In this issue:
Microsoft Releases Windows Media Player 11
by Arie Slob
Hello Windows users,
This week Microsoft released Microsoft Windows Media Player 11 (WMP 11) for Windows XP. This latest version of Windows Media Player offers enhanced search and media management technologies, a visually driven user interface, and optimized support for portable music players.
"Windows Media Player 11 is the first media player to be truly designed with the digital entertainment lover in mind," said Mike Sievert, corporate vice president of Windows at Microsoft. "The fresh, exciting new look, the ability to find songs and videos in an instant, and the enhanced capabilities for syncing with portable devices are not only exactly what customers have asked us for, they're also a preview of what's to come in Windows Vista."
The new player is a huge improvement over previous versions, and should also offer better performance when it comes to indexing your media library, especially if you have a larger than usual collection of songs. There's also the new and improved device experience with shuffle- and reverse sync options and a dedicated category view for all media types.
The one thing missing from WMP 11 is iPod compatibility, so for the millions of people that use iPod, WMP 11 has nothing to offer you.
WMP 11 right now only has MTV's URGE online service integrated, although Microsoft is saying that several other services with similar technologies will soon join.
You can download WMP 11 for free from Microsoft, but it does require a Windows Genuine Advantage Validation.
WMP 11 for Windows XP SP2 can be downloaded from Microsoft's download [24.5 MB] site.
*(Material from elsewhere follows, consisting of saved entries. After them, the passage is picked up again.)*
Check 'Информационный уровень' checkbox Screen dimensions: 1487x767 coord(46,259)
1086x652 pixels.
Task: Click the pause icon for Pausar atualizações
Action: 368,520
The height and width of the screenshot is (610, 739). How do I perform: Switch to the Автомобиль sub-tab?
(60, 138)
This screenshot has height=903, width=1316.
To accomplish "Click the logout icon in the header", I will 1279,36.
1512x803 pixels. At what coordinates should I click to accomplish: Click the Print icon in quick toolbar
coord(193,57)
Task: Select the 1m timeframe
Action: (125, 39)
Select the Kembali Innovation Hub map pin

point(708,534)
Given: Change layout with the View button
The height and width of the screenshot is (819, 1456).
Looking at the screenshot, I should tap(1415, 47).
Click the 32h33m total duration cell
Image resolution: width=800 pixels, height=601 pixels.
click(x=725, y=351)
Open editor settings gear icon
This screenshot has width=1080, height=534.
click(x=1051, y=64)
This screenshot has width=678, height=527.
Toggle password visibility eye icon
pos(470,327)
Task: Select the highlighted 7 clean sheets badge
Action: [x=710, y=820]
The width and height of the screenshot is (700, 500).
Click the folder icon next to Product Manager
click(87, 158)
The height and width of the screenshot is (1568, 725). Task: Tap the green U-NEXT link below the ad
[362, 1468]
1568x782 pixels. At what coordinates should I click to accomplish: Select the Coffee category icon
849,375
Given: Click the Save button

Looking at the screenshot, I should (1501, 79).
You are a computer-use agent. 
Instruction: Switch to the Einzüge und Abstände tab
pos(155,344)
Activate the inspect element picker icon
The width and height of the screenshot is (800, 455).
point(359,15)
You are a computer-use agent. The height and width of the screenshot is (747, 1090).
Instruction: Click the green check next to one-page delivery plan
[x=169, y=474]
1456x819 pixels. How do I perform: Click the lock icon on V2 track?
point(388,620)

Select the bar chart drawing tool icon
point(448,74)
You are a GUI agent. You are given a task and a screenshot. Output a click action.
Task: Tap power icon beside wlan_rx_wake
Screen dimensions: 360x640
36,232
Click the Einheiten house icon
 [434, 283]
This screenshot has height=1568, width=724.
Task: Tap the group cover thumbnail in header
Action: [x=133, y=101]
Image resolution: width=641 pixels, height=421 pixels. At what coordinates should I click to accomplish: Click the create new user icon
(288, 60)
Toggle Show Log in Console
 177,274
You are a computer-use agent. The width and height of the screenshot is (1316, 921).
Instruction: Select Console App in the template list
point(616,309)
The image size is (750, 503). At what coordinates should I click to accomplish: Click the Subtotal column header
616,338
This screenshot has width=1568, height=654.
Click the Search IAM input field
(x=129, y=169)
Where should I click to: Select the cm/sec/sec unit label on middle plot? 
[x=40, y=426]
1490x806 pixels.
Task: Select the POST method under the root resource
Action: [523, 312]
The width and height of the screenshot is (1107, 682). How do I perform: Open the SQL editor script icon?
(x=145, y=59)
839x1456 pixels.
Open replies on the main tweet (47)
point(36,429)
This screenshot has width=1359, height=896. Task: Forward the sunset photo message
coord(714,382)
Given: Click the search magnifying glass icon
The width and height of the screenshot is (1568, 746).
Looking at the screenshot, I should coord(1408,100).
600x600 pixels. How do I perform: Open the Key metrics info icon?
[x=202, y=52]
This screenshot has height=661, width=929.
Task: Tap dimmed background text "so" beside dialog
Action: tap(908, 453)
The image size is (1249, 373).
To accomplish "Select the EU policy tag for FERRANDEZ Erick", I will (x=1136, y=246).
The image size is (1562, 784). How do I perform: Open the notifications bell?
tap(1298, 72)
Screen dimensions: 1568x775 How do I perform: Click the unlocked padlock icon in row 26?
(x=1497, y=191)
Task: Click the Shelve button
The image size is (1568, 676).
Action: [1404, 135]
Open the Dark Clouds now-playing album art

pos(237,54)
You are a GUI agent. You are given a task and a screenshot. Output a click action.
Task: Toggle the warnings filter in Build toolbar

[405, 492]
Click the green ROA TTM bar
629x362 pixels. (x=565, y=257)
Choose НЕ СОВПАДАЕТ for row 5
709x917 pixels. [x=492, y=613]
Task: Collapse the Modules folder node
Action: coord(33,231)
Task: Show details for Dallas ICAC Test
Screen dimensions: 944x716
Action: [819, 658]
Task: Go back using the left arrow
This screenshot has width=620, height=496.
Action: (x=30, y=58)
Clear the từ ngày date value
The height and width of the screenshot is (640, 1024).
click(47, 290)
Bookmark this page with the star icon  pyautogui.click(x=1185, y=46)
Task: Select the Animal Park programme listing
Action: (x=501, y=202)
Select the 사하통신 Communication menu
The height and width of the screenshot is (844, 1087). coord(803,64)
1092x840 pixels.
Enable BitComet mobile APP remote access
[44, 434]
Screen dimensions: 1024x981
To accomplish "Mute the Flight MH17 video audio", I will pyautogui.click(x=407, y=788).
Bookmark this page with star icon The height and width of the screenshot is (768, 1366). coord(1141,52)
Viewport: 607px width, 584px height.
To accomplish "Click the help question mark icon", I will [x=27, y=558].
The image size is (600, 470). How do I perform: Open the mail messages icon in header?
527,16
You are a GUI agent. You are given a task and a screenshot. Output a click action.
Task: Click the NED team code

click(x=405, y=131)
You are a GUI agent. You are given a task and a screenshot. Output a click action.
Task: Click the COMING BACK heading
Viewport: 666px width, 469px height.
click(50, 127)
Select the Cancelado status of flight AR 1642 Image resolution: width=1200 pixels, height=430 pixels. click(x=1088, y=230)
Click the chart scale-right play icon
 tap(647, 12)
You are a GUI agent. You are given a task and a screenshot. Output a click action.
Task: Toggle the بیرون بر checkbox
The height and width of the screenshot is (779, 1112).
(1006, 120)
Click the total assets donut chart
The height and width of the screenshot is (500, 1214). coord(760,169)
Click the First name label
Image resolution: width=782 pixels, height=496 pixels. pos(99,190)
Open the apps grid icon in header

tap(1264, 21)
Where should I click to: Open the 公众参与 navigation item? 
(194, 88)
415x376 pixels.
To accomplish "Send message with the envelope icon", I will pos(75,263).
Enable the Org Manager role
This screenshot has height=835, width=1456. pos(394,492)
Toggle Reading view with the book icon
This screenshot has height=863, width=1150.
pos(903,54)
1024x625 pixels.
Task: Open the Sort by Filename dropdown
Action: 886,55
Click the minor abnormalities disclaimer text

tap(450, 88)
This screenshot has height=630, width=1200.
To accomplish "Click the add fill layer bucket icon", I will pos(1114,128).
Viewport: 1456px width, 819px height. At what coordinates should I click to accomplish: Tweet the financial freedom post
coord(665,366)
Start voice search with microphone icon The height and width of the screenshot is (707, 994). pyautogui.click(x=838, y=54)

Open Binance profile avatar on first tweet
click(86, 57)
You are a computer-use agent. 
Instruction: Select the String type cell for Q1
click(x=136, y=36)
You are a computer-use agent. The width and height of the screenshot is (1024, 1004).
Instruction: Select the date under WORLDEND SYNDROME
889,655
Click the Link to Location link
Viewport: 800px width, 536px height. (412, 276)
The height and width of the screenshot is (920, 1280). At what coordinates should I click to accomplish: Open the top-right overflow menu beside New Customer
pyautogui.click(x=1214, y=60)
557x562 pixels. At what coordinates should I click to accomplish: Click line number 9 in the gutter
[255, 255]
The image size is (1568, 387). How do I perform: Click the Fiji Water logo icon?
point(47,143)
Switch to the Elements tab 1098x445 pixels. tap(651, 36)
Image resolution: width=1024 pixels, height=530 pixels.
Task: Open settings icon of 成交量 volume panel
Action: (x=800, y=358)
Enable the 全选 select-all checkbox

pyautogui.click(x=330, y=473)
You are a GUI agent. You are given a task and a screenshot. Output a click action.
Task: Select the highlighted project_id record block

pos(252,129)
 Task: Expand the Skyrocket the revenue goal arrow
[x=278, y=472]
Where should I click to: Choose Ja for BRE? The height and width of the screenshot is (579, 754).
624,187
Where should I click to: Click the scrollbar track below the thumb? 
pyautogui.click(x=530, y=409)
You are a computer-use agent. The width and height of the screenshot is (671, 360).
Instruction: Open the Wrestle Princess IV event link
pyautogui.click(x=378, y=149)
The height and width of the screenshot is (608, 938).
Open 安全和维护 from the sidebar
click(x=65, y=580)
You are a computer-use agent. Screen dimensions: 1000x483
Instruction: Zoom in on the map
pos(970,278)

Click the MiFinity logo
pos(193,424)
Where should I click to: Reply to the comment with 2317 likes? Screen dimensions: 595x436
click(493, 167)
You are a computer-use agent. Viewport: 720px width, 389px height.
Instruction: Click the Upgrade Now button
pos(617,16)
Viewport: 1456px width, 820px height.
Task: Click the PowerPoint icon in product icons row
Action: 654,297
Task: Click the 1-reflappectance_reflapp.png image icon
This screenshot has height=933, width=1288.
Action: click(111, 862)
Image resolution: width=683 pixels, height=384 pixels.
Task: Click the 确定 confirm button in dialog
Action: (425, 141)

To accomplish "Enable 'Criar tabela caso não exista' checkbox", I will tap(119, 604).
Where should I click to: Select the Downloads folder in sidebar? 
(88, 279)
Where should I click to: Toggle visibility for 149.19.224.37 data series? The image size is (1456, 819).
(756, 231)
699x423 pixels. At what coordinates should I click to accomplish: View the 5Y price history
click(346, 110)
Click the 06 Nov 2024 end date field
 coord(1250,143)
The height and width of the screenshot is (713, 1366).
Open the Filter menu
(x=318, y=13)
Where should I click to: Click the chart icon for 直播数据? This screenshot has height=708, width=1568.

Minimum and recommended system requirements for WMP 11 can be checked here.
You can also download a 64-bit version for Windows XP Professional x64 Edition as well as older WMP versions for Windows XP and other operating systems from Microsoft's WMP download page
Microsoft Delays Vista's RTM
Microsoft had initially set a target date of October 25th to have Windows Vista to go to Release To Manufacturing (RTM), but a few days before the 25th Microsoft's Platforms & Services Division co-president Jim Allchin told Mary Jo Foley at ZDNet that "We won't RTM in a week. We are in pretty good shape. And there are still months before (the January 2007) launch."
Early November now seems to be the target set for Vista's RTM. Microsoft has planned their business launch of Vista and Office 2007 on November 30 in New York City.
Microsoft Adjusts Windows Vista License
The first publication of Windows Vista's End User License Agreement (EULA) last month drew a lot of criticism, mainly from "tech-enthusiasts" users, that it was too restrictive.
Part of the EULA that was the problem had stated that customers who purchased a retail version of the product could reassign the software "to another device one time." Now, the revised license reads as follows: "You may uninstall the software and install it on another device for your use. You may not do so to share this license between devices."
So you can now transfer your (retail) copy as many times as you want, provided you remove the previous installation.
This new wording of the EULA only applies to the retail version of the software. If you get Windows Vista with a new PC (OEM), or use Windows Anytime Upgrade [http://windowshelp.microsoft.com/Windows/en-US/Help/37070041-1b90-4433-be0c-ab2855841b981033.mspx ] the license read: "The first user of the software may reassign the license to another device one time, but only if the license terms of the software you upgraded from allows reassignment."
You can download a copy of the Windows Vista EULA from Microsoft's Retail Software License Terms Web site.